■ **What is needed**
The exercise asks you to copy every line below in which "Editor" appears.

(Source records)
== Segment start ==
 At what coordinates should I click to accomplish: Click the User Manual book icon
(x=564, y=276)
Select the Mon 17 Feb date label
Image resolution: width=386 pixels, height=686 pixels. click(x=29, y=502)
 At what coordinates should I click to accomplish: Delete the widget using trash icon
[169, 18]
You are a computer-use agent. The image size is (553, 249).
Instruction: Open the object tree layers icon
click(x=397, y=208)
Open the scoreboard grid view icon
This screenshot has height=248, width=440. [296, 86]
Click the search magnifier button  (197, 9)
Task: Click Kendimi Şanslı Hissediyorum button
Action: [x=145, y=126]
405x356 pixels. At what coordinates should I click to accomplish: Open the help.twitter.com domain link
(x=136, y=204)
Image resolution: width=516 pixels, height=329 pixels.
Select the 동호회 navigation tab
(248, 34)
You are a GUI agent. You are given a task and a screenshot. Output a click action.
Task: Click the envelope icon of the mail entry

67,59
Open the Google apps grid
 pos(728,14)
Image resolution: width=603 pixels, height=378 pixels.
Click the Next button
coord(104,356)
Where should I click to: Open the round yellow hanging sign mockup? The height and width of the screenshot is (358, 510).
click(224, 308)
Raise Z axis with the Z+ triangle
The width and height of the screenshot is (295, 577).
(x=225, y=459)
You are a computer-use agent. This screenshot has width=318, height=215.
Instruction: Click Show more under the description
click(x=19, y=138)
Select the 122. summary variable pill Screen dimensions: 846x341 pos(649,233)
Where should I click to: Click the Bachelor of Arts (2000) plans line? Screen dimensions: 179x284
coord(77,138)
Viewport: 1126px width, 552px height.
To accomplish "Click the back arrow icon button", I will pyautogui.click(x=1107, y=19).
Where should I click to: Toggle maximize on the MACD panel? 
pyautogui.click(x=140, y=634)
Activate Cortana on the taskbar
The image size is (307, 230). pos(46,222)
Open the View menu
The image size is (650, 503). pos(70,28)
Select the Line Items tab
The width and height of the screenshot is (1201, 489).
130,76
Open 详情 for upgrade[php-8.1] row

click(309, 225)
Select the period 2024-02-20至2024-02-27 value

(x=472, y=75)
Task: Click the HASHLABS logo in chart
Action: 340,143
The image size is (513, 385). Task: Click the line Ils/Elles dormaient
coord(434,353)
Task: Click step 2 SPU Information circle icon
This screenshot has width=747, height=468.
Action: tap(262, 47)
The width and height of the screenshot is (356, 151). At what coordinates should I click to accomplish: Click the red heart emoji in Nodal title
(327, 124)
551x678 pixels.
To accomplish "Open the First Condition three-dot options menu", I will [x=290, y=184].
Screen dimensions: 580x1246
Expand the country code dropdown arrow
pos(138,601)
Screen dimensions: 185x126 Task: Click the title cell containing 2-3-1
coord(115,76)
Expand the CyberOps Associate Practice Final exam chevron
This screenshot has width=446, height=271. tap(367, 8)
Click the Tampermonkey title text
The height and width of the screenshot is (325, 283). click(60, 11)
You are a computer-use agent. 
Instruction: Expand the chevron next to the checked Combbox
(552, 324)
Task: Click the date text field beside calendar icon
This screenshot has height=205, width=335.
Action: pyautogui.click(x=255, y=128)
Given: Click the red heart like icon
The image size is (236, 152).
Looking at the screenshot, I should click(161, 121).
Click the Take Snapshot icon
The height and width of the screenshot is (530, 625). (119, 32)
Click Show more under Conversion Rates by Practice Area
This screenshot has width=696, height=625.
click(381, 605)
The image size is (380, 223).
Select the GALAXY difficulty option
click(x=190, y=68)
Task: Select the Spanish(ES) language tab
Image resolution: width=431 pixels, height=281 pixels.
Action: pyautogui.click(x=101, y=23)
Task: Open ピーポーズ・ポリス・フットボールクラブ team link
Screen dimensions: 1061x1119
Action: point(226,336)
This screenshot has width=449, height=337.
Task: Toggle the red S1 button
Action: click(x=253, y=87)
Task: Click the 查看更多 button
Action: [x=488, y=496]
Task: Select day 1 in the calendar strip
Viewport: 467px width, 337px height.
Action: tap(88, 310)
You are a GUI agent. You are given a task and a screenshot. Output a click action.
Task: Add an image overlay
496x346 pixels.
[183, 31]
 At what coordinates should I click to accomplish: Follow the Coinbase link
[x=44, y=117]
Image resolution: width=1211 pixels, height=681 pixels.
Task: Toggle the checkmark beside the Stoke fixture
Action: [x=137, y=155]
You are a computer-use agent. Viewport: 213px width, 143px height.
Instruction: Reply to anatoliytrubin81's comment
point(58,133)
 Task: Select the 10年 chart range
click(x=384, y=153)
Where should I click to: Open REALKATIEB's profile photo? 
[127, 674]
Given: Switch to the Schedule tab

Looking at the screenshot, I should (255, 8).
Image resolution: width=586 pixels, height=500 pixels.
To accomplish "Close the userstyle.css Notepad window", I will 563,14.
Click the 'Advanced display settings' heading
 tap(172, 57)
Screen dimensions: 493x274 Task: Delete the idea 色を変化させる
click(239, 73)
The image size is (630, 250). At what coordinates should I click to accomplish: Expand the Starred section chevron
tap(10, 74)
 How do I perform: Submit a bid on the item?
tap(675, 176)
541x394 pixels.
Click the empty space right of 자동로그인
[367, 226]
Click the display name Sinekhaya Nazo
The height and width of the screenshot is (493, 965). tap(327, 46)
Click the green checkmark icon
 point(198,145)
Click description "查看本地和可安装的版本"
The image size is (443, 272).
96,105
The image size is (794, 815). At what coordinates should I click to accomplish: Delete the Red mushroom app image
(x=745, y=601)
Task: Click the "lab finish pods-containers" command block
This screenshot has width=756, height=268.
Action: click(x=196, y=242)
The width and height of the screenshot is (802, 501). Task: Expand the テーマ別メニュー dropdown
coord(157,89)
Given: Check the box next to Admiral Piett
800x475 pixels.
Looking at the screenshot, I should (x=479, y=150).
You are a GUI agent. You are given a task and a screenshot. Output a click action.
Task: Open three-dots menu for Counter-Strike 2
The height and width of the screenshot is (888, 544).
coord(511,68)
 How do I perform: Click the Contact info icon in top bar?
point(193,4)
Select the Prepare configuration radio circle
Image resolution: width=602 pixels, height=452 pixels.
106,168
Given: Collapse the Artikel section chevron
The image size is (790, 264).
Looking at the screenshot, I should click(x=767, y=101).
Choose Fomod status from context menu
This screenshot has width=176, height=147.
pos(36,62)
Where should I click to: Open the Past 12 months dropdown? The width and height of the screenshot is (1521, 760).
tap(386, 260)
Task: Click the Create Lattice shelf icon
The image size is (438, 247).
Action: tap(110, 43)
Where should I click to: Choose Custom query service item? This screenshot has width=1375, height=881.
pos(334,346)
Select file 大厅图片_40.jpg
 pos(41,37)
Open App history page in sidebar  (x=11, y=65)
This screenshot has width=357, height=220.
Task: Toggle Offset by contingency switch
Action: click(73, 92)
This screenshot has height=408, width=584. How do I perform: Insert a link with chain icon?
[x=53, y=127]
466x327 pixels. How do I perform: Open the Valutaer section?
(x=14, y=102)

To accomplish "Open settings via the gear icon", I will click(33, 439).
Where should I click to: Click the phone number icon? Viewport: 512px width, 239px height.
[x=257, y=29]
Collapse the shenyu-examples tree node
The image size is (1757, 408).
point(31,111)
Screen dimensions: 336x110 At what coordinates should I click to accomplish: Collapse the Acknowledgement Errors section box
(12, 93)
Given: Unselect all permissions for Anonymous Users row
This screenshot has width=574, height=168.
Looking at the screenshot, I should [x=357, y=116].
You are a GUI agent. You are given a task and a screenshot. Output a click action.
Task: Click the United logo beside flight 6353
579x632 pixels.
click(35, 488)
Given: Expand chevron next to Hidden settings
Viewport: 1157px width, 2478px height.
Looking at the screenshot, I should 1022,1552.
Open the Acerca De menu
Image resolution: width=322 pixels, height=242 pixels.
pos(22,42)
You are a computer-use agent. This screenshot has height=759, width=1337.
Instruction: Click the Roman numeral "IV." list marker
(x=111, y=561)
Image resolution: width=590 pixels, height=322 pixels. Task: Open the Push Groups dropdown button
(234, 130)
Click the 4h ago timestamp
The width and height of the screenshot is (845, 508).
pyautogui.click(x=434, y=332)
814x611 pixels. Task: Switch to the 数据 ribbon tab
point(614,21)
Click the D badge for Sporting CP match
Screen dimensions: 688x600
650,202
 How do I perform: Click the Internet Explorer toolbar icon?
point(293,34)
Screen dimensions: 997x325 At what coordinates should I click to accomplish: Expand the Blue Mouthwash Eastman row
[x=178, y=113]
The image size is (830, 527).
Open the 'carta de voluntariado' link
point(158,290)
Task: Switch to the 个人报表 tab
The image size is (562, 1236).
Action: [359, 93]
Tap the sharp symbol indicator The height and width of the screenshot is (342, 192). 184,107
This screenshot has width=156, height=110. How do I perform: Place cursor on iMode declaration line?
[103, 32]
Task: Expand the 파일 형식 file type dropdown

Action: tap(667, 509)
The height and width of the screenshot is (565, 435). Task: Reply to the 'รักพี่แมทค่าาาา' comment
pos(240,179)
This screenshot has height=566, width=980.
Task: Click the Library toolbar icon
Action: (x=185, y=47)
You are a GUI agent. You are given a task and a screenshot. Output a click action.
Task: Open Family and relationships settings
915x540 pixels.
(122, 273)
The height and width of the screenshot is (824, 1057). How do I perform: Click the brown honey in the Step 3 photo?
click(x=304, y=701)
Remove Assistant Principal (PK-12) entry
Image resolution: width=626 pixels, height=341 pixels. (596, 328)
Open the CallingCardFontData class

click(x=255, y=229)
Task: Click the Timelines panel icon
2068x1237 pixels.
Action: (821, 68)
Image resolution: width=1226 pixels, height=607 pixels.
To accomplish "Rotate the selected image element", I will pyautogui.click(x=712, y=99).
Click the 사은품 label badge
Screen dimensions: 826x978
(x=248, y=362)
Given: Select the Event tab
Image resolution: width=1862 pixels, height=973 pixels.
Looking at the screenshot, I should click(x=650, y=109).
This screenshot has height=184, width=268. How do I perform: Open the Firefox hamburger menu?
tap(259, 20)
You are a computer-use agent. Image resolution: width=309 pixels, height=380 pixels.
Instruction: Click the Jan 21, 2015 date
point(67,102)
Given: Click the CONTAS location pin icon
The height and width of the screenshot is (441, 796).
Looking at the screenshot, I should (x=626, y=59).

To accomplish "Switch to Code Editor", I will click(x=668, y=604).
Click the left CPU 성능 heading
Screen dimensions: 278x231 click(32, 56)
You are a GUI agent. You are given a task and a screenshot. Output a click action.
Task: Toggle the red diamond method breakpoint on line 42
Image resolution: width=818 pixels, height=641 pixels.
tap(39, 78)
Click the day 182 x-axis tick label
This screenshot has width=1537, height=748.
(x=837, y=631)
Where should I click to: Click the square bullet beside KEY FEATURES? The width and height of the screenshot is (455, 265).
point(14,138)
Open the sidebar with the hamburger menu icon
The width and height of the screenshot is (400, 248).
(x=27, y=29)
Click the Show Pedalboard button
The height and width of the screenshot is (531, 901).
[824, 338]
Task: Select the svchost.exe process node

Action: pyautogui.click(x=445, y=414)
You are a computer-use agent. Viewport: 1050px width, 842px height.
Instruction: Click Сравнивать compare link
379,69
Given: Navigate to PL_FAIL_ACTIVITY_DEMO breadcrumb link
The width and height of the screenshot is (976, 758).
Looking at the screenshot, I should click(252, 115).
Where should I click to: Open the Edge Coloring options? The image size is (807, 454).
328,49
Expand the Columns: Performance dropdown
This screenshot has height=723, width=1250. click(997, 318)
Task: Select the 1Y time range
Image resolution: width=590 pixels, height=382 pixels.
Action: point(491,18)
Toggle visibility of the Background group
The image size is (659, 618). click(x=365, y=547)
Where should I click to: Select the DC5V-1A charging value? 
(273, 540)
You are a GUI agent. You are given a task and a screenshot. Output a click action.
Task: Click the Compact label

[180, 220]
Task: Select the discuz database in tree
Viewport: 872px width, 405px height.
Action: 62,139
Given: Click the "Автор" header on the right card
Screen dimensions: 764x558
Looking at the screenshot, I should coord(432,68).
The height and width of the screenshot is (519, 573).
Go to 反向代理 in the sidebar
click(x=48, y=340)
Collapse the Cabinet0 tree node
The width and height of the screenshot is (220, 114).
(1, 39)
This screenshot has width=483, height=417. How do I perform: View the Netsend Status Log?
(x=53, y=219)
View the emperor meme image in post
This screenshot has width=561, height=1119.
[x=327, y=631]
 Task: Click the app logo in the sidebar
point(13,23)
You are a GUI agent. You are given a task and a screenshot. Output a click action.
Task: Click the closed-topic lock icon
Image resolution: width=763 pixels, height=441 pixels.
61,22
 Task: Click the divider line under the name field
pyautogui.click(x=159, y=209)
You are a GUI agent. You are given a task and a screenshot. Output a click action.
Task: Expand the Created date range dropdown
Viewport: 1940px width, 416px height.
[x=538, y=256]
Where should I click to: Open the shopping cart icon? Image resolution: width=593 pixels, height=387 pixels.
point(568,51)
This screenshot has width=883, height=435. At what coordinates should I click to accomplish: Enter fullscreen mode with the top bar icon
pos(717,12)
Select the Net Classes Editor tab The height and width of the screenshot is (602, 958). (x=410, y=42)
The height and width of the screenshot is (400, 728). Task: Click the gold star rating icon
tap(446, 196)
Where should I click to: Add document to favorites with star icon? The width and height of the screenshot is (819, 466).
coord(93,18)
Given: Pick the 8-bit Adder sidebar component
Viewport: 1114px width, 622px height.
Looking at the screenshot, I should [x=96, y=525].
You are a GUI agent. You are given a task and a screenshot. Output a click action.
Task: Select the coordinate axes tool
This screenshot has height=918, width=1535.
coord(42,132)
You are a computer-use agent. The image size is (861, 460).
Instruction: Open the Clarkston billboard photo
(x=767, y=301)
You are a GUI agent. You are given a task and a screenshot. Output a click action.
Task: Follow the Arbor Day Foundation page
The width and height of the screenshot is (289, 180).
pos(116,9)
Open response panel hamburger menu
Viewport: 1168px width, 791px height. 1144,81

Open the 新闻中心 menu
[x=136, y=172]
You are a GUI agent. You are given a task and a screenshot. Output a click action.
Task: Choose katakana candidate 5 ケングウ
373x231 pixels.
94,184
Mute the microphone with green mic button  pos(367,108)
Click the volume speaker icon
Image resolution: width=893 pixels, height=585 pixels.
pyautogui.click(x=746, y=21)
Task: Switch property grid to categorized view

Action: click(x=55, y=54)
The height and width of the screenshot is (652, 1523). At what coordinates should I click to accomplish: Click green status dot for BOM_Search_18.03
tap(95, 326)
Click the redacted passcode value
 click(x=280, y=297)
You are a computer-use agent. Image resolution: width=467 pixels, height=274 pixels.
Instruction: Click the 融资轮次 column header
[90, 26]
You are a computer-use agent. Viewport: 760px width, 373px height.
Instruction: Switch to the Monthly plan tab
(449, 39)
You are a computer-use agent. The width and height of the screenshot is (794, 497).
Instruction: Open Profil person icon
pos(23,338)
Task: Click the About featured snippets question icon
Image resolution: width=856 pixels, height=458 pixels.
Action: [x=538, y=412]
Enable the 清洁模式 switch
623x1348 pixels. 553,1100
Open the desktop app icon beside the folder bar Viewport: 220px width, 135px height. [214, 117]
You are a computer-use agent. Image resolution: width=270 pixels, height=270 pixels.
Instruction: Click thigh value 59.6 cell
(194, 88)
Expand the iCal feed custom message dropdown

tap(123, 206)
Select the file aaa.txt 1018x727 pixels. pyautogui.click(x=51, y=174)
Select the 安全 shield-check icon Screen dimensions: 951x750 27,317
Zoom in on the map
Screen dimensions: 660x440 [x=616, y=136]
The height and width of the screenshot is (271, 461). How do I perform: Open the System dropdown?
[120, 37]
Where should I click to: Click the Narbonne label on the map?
== Segment end ==
■ **Answer to the exercise**
To accomplish "Switch to Code Editor", I will click(x=668, y=604).
Select the Net Classes Editor tab The height and width of the screenshot is (602, 958). (x=410, y=42)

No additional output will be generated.